→ EXERCISE REQUIREMENTS:
**a.** In the text on vibe coding, translate this sentence into Spanish: "How much do you value a human involved in that decision?"
**b.** Continue the text on vibe coding, starting after its final sentence.

→ TEXT SHOWN:
■ ■ ■ ■ ■

But is it a good idea? Well, I don't think so. Simon Wardley proposes an interesting question to solve this dilemma, and by all means, if you haven't watched his talk yet please do:
How much do you value a human involved in that decision?
And sometimes, when developing software, it matters. But then again: your decision making capabilities will be limited by your knowledge. So, keep learning (and try to pair with someone else so you can learn more and faster).
Pitfall 3 - The Monolithic Approach
I made a joke during my presentation and said that Vibe Coding should be renamed to Conversational Reactive Assisted Programming, or C.R.A.P.. Everybody laughed, and moments later we were all watching Henrik Kniberg doing an impressive demonstration using Cursor.
So, I think I'll have to explain myself. :)
The term Vibe Coding was coined by Andrej Karpathy, and he said that the technique is "not too bad for throwaway weekend projects". A key part of the definition of vibe coding is that the user accepts code without full understanding, and the AI researcher Simon Willison even said that "If an LLM wrote every line of your code, but you've reviewed, tested, and understood it all, that's not vibe coding in my book—that's using an LLM as a typing assistant.".
So, by that definition of Vibe Coding, I stand by my joke. At least for now. The concept of not caring about the code generated by an LLM can be a good idea, but only if we know when to use it, and for now it shouldn't be a 100% of the time unless you're building a prototype.
The thing is, if you don't know how to code, Vibe Coding will be your only option when using an LLM to develop software. And isn't really coding, because it's non-deterministic: the same prompt might generate different results. I prefer the term Simon Wardley uses: Vibe Wrangling.

■ ■ ■ ■ ■

→ EXTRACTED INFORMATION:
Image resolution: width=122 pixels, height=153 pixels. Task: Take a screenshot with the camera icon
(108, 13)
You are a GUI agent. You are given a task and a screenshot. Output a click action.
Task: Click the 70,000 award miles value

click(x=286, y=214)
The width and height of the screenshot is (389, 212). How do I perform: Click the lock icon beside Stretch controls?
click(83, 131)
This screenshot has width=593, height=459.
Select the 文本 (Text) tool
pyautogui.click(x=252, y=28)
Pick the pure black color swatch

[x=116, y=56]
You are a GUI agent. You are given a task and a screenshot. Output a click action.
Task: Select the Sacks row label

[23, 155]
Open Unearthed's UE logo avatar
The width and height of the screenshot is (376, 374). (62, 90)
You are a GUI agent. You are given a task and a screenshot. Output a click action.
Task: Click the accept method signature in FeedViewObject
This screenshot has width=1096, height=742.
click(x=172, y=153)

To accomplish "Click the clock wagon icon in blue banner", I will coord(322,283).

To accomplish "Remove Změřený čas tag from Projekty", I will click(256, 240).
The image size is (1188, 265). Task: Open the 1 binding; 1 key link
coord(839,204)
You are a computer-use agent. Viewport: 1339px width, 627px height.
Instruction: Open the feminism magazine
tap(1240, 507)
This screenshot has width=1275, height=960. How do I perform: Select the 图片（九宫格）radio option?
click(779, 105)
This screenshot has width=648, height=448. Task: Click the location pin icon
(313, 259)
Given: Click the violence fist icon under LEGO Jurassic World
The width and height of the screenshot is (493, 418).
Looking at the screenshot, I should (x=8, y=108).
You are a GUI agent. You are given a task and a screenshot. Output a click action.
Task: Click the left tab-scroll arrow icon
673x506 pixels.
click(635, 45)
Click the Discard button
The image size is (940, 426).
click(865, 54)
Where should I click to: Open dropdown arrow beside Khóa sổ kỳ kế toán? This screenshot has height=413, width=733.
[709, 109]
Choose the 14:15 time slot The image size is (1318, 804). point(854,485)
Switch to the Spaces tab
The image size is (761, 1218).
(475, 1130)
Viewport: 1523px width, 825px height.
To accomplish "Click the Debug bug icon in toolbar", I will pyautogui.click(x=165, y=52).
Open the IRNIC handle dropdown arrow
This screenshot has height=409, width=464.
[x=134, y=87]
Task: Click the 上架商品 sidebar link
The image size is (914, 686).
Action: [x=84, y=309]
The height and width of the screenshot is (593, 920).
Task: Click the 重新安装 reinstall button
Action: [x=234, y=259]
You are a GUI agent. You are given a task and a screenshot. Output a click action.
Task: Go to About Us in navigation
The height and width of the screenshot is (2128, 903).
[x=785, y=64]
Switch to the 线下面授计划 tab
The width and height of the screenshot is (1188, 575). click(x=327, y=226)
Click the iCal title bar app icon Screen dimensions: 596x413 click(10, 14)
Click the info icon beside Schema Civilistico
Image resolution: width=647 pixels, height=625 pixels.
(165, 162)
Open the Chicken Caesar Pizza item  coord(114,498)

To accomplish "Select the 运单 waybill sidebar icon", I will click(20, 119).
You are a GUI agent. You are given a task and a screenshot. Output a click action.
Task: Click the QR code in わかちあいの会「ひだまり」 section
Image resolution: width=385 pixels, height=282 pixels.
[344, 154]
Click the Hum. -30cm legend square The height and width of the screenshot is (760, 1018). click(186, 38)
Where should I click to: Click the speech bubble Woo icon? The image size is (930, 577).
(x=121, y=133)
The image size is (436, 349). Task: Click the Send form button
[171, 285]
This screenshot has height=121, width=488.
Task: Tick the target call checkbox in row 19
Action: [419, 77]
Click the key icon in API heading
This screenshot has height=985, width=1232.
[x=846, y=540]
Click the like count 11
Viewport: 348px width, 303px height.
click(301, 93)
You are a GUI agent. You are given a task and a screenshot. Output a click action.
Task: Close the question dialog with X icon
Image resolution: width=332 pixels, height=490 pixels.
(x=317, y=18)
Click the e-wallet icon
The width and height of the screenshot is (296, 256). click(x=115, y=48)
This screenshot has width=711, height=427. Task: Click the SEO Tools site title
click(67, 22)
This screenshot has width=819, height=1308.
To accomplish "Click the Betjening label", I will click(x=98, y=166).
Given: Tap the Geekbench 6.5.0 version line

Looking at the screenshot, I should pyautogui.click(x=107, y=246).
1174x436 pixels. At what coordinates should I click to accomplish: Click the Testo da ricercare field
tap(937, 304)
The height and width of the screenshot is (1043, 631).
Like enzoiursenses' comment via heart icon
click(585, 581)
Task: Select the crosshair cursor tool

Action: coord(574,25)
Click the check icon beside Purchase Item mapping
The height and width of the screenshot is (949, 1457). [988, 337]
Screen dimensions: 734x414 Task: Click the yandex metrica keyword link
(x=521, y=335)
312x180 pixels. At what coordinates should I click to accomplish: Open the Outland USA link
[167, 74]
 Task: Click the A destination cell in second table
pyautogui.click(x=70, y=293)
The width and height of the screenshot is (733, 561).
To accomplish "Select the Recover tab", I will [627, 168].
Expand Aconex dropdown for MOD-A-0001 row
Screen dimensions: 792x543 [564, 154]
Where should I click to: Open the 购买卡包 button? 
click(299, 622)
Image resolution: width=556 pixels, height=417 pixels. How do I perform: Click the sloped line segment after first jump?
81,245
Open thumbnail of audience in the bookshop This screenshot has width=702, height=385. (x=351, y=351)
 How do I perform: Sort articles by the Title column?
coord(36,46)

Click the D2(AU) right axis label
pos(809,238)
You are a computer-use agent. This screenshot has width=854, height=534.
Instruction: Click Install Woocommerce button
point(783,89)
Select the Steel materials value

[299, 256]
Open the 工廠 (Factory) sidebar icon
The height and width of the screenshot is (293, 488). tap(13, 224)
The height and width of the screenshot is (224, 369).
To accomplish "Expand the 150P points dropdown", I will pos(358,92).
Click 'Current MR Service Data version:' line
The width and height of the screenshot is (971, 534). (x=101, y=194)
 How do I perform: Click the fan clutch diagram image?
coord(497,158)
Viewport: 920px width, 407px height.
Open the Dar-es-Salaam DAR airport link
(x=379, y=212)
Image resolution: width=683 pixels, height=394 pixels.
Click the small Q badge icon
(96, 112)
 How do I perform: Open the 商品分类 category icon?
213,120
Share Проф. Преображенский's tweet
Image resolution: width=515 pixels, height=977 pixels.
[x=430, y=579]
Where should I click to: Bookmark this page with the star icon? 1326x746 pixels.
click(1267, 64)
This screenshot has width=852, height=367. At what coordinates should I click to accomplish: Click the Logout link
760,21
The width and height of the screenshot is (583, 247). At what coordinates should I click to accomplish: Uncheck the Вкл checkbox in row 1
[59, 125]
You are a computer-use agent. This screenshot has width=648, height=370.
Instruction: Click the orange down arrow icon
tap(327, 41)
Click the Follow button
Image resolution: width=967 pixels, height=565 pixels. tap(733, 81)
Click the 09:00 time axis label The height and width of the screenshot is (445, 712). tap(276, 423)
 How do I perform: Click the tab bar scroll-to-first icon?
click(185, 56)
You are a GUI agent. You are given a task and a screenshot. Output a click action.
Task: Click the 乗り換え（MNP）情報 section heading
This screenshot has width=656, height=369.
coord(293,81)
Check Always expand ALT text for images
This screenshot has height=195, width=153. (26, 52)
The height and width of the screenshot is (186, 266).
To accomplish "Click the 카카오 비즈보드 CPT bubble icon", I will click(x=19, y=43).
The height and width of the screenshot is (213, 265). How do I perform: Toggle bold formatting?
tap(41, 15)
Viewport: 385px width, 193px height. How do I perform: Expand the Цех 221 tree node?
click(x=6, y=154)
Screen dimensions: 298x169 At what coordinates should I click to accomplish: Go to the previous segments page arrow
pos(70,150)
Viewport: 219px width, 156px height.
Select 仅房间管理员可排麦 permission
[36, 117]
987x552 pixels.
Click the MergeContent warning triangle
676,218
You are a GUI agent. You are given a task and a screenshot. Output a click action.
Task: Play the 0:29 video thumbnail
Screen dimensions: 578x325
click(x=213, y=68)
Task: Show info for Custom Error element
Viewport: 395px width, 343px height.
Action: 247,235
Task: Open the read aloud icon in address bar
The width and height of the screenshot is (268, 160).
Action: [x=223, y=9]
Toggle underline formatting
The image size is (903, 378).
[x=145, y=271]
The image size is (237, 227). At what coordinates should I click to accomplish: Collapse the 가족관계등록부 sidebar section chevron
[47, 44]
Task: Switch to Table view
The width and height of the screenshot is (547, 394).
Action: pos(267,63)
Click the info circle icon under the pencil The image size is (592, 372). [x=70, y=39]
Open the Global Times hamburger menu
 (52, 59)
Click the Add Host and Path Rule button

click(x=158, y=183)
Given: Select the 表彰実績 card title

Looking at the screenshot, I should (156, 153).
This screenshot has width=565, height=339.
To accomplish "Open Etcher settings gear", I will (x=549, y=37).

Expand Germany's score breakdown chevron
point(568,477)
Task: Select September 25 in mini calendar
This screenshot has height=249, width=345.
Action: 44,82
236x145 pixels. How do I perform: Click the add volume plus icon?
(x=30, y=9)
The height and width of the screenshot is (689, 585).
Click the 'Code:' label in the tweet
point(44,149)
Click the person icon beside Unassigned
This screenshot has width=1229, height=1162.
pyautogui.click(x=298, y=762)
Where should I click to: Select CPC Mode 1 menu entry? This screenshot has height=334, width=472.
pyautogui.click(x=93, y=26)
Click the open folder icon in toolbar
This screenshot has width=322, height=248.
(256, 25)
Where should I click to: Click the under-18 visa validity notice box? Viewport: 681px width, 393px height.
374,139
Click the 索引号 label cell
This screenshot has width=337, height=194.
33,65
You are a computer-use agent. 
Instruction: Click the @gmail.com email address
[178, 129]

■ ■ ■ ■ ■

→ EXPECTED OUTPUTS:
**a.** ¿Cuánto valoras a un ser humano involucrado en esa decisión?

**b.**
Maybe in the future having Vibe Coding as your only option won't be a problem, but we are not quite there yet. It might happen next year, in 2035, or it might never happen. But no matter the answer, learning to code is still relevant because it will expand your options. And that's my main (and maybe single) critique about Kniberg's great keynote session: I don't think that Vibe Coding is an evolution of copying and pasting code generated by an LLM, for example. I see all these approaches being used in different contexts, and the decision will always come down to a slightly modified version of the question proposed by Simon Wardley:
How conscious do I need to be about the way this is going to be implemented?
For me the answer is still "quite often". LLM's are biased, non-deterministic and they replicate all the problems that were present in their training data. They will make mistakes, and some of these mistakes might harm people, specially in groups that are under-represented in the data used to train the models (you can and should check Dr. Timnit Gebru’s work). When we accept AI-generated code without full understanding, we're inheriting not just the solution but also the conceptual prejudices embedded within it.
So, answering that question is something we'll start to do more and more. And going back to Nigel Baker and Paul Goddard's session: you don't have to answer that question alone.